New Chinese restaurants were opening around the city in those days, and new Dutch restaurants that served cool rolls of herring along with trays of bitterballen filled with curries and satays from the old spice islands of Indonesia. I reviewed tapas restaurants, restaurants devoted only to French cheeses, and little bunker-style sushi bars in the East Village where the uni was flown in, miraculously, just hours after it was fished from the chilly waters of Hokkaido. For the first time, I tasted hand-foraged wood ear mushrooms at Tom Colicchio’s Craft, and I scribbled a few dismissive paragraphs about yet another new Gulliver-sized Asian fusion joint in midtown called Tao, which I failed to predict would soon be the most successful restaurant in the entire United States. I took my mother to a series of lunches—to Monsieur Briguet’s restaurant, Le Périgord; to the soon-to-be-shuttered La Caravelle, where she commented politely on the timeless qualities of the perfectly textured pike quenelle; and to a new bistro in midtown where we wondered at the qualities of a stately creation called the DB Burger, which that paragon of big-city Continental gourmet cooking, Daniel Boulud, unleashed on an unsuspecting public in the summer of 2001.
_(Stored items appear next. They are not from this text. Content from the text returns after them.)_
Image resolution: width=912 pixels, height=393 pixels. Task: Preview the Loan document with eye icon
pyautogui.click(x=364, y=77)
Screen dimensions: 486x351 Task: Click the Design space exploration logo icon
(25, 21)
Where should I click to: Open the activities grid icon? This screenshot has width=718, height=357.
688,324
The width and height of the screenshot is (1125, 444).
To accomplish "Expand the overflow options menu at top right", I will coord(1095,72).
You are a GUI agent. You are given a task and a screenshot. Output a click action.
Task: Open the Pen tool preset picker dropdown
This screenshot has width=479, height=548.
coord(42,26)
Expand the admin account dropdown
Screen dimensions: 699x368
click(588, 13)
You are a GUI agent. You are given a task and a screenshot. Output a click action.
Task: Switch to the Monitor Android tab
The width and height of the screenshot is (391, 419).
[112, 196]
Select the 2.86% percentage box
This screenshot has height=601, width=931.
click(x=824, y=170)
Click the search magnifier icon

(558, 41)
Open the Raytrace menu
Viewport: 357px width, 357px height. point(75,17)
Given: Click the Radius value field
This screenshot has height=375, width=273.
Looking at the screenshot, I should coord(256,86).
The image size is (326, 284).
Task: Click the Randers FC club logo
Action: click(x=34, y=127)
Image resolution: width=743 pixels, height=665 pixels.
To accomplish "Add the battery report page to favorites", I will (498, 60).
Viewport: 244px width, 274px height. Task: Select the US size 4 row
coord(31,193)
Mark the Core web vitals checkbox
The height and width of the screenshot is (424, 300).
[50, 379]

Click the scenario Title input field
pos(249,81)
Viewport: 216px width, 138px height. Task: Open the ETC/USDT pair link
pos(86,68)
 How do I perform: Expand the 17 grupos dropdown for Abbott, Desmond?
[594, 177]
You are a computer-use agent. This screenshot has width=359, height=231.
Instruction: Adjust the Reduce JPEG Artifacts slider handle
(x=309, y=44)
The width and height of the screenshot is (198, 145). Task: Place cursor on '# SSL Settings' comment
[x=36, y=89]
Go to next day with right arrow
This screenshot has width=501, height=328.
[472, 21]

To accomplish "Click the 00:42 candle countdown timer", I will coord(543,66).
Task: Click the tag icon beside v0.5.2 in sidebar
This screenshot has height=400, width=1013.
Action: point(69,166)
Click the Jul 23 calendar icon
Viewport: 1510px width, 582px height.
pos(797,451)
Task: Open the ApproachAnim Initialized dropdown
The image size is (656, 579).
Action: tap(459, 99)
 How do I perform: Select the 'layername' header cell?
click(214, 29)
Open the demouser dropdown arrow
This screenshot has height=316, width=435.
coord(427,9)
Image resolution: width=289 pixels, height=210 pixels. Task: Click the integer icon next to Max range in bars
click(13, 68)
It’s difficult to overstate the impact of Boulud’s famous dish, which, in retrospect, was a canny acknowledgment of the more casual style of comfort dining beginning to seep into the upper realms of what was still being called the world of “fine dining,” as well as a kind of love letter to the more elegant but now slowly vanishing style of haute cuisine on which he’d made his reputation. The DB Burger cost $27, which was an astonishing amount to pay for any burger in those days. The bun was freshly baked and flecked with bits of parmesan and layered in a confectionery way with a smear of freshly whipped mayonnaise, a bouncy sprig of frisée, and a tangy sweet tomato compote instead of ketchup. The ground prime rib beef contained braised short ribs, deposits of truffles, and a melting chunk of foie gras in its soft center. When all of these delicate elements were carefully assembled, the finished dish was brought to our table cut in two fragile halves, alongside a silver cup of round, crisped pommes soufflés.

My mother had arrived for our midtown lunch wearing a summer dress, I remember, and with a napkin spread neatly in her lap, she cut her portion of Boulud’s elegant creation in half. She took one delicate bite and then another, and then she put down her fork. “I hope you’re not planning to write anything mean about the poor chefs this week,” she said.